Jarvis seems incapable of writing a light or ‘fluffy’ book. Your favourite characters don’t survive a Jarvis book, the bad guys tend to win more than they lose, love does not conquer all, you are going to be shoved through the ringer for the emotional high, you’ve bought your ticket, you take your seat, you watch the horrors unfolding. Jarvis is one of the best horror writers because he understands what makes something horrific: Characters who are like you and who are sympathetic and complex, forced to confront the evils of human nature and, even worse, that which they don’t understand. Freax and Rejex is probably a career high for Jarvis in this respect. He pulls no punches and really stretches out. The result is an engaging and enjoyable book that puts the likes of Stephen King et al to shame. I never put down a true blue “Horror” novel with a feeling of nausea but this one I did. I think the main reason is that no other author will subject children (in the novel and their readership) to such horrors.

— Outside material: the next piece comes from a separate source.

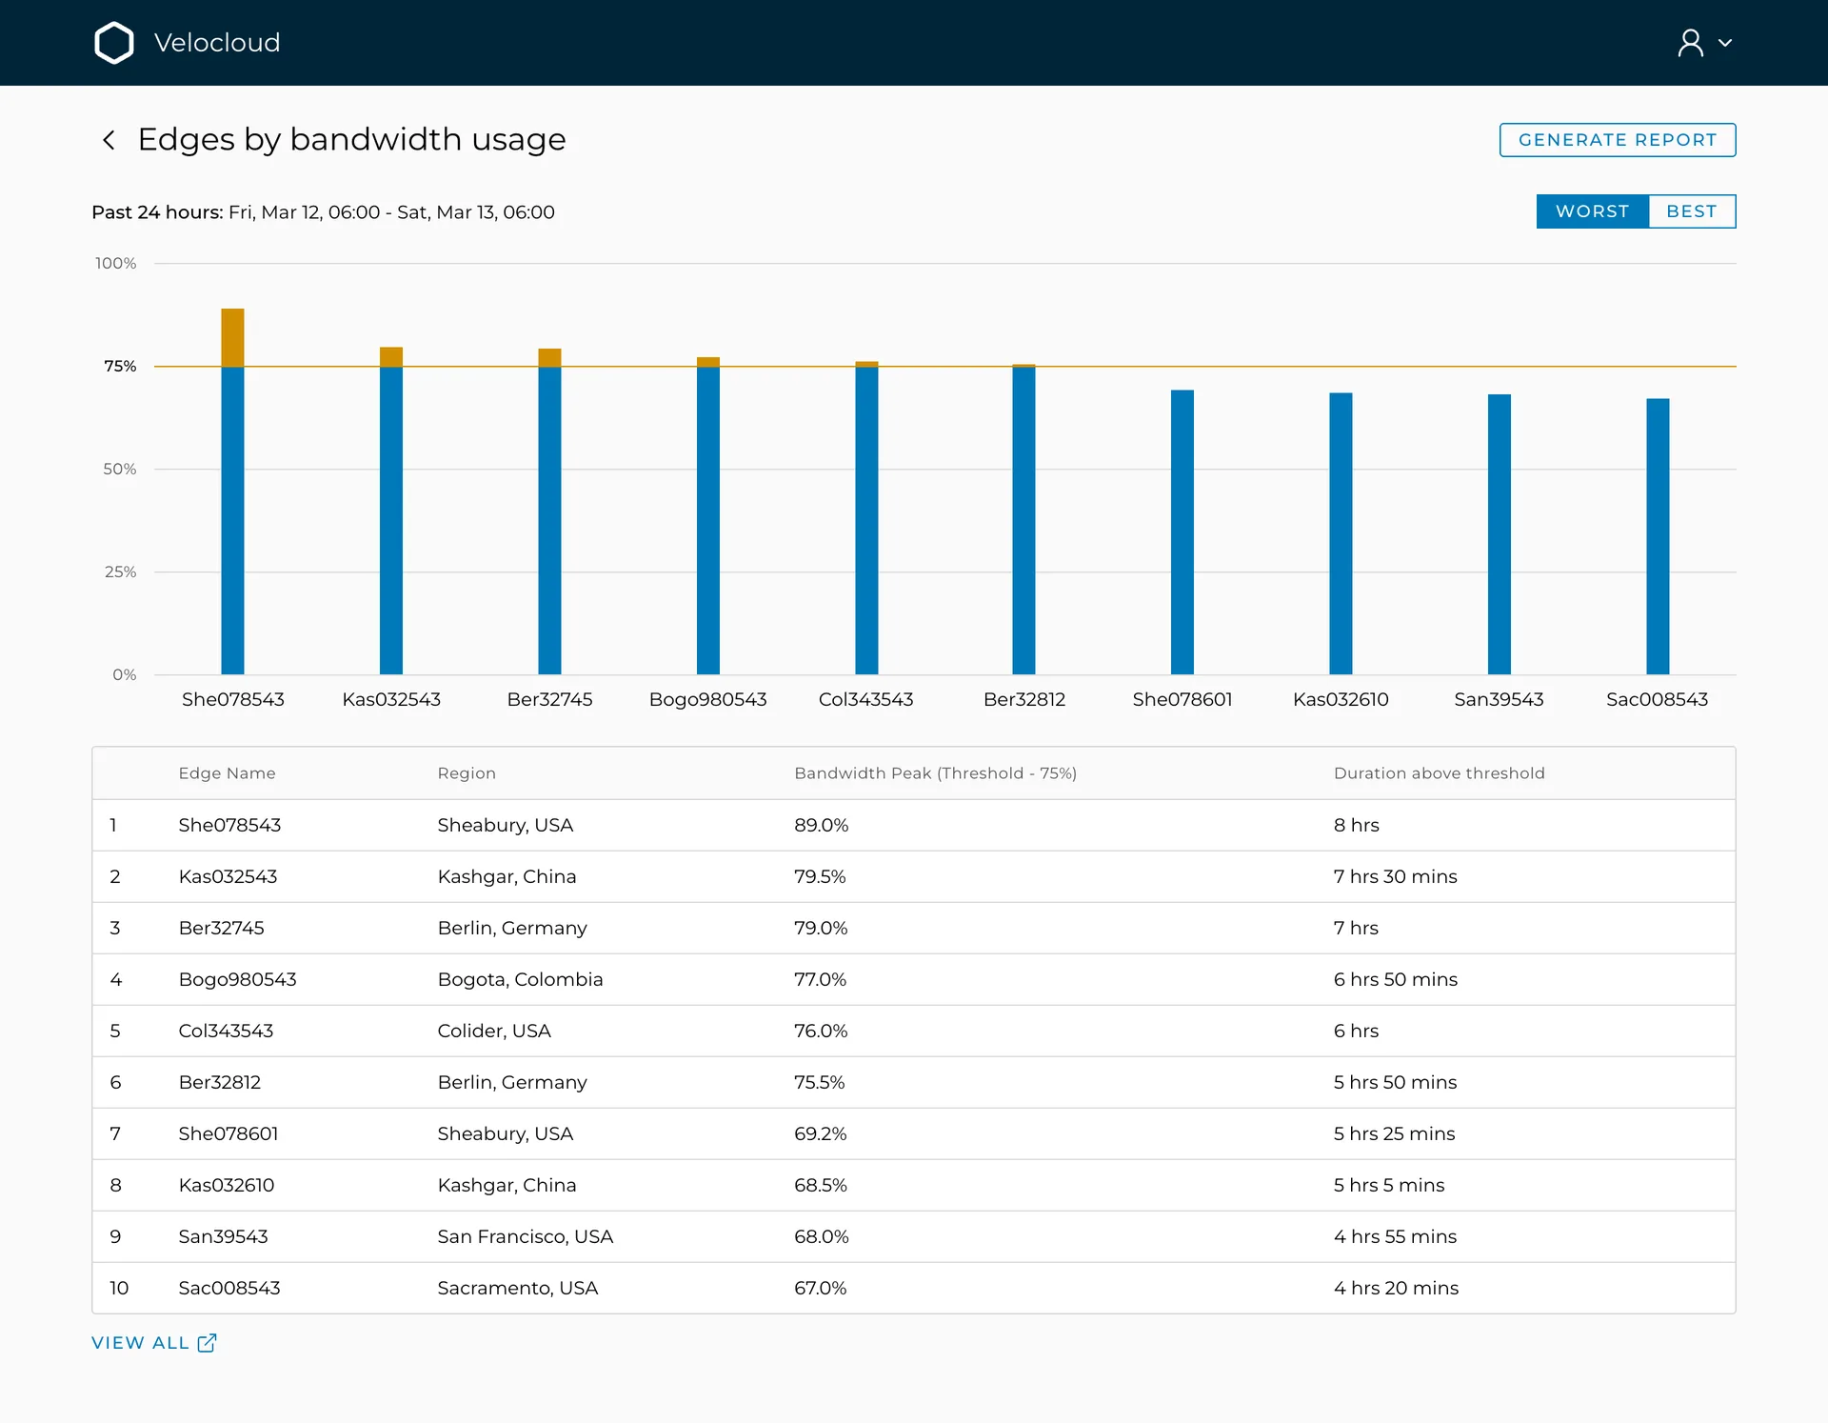Click the Generate Report button
Screen dimensions: 1828x1423
1617,140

Obviously, this isn’t for everyone, but I do think young adults will enjoy it just for its grotequeries if nothing else. With the likes of the insidiously evil yet somehow still bland Stephanie Meyer and her clones clogging up the teen novel market I think kids will appreciate an unvarnished and not-dumbed-down tale of horror and adventure that will keep them reading through the night. If you are a horror fan I would urge you to read it too as I am yet to read anything quite so unsettling. Robin Jarvis fans should check it out to as it is probably his best written novel so far and delivers on many things he has shied from in previous books. Dark Portal and Thomas still resolutely hold my No.1 in his cannon but objectively this is probably his best.

I ask for little from a book other than it take me out of my boring life and put me somewhere different and Freax and Rejex does that and more. This one comes highly recommended.